• _Te lossen probleem_:
Herhaal letterlijk het stuk uit de tekst over batterijopslag in Nederland dat begint bij "Waarom batterijopslag in" en doorloopt tot en met "van de overheid?".

Waarom batterijopslag in Nederland achterblijft

Diklev loopt tegen een aantal uitdagingen aan op de Nederlandse markt.
“De grootste uitdaging voor ons in Nederland zijn de hoge netwerkkosten voor batterijen,” legt hij uit. “Die kosten zijn gebaseerd op het idee dat batterijen altijd op vol vermogen laden en ontladen, maar dat klopt niet met de praktijk. Daardoor wordt batterijopslag financieel onaantrekkelijk. In Duitsland gaan ze daar veel slimmer mee om: daar zien ze batterijen niet als een belasting voor het net, maar als een ondersteuning. Dat is precies de mentaliteit die we overal nodig hebben.”

Is dit niet de verantwoordelijkheid van de overheid?

Op de vraag of de verantwoordelijkheid voor het stabiliseren van het energiesysteem bij bedrijven moet liggen of toch bij netbeheerders en overheden, antwoordt Diklev het volgende: “Ik vind dat commerciële partijen een belangrijke rol moeten spelen in de energiemarkt. De energiesector is historisch gebouwd op kapitalistische principes, denk aan olie en gas, en dat heeft goed gewerkt. Energie-exporterende landen zijn vaak het welvarendst per hoofd van de bevolking. Als een land of regio in staat is om zelf energie op te wekken én te exporteren, is dat een enorme economische troef.”

• _Records voor het vinden van weergegeven items_:
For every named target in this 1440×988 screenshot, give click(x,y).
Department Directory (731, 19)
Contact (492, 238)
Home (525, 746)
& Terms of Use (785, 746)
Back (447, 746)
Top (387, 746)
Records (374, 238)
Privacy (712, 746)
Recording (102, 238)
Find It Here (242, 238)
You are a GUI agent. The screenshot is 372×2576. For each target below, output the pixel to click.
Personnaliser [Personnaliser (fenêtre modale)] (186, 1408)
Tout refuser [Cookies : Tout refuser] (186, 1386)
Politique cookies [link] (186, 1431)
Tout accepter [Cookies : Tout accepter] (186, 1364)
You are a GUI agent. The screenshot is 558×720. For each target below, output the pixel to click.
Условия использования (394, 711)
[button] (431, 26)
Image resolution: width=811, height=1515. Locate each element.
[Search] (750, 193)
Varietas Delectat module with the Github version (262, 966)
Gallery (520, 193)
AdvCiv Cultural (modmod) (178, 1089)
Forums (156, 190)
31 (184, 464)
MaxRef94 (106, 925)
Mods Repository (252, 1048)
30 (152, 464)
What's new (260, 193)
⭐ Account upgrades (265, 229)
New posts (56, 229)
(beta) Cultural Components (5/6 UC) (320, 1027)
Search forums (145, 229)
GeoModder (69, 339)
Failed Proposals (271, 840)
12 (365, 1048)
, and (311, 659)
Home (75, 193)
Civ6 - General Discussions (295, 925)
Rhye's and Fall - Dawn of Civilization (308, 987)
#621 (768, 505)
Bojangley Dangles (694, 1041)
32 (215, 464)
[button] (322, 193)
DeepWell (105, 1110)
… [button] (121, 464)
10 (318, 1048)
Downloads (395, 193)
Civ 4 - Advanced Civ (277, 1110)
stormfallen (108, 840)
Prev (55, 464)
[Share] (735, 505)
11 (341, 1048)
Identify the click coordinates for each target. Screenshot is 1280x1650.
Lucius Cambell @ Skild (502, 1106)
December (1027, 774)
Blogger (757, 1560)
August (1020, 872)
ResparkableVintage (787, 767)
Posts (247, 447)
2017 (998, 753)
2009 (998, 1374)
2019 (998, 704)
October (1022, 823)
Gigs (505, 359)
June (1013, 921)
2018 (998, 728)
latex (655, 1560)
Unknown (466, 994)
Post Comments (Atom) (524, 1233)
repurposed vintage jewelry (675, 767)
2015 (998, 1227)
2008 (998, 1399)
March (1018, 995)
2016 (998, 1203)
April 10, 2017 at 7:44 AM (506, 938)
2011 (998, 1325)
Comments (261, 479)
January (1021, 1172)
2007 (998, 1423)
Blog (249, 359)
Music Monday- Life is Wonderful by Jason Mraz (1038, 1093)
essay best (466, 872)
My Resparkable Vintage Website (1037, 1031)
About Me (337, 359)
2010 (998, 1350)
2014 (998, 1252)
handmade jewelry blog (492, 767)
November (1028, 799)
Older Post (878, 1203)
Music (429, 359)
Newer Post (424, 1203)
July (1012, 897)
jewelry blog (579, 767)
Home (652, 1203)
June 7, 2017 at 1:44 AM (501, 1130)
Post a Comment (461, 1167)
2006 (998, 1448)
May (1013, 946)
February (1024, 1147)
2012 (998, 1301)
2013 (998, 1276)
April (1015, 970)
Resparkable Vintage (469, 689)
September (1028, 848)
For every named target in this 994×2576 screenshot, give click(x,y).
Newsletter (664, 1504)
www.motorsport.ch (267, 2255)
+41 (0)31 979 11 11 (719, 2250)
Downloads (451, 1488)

• _Antwoord hieronder_:
Waarom batterijopslag in Nederland achterblijft

Diklev loopt tegen een aantal uitdagingen aan op de Nederlandse markt.
“De grootste uitdaging voor ons in Nederland zijn de hoge netwerkkosten voor batterijen,” legt hij uit. “Die kosten zijn gebaseerd op het idee dat batterijen altijd op vol vermogen laden en ontladen, maar dat klopt niet met de praktijk. Daardoor wordt batterijopslag financieel onaantrekkelijk. In Duitsland gaan ze daar veel slimmer mee om: daar zien ze batterijen niet als een belasting voor het net, maar als een ondersteuning. Dat is precies de mentaliteit die we overal nodig hebben.”

Is dit niet de verantwoordelijkheid van de overheid?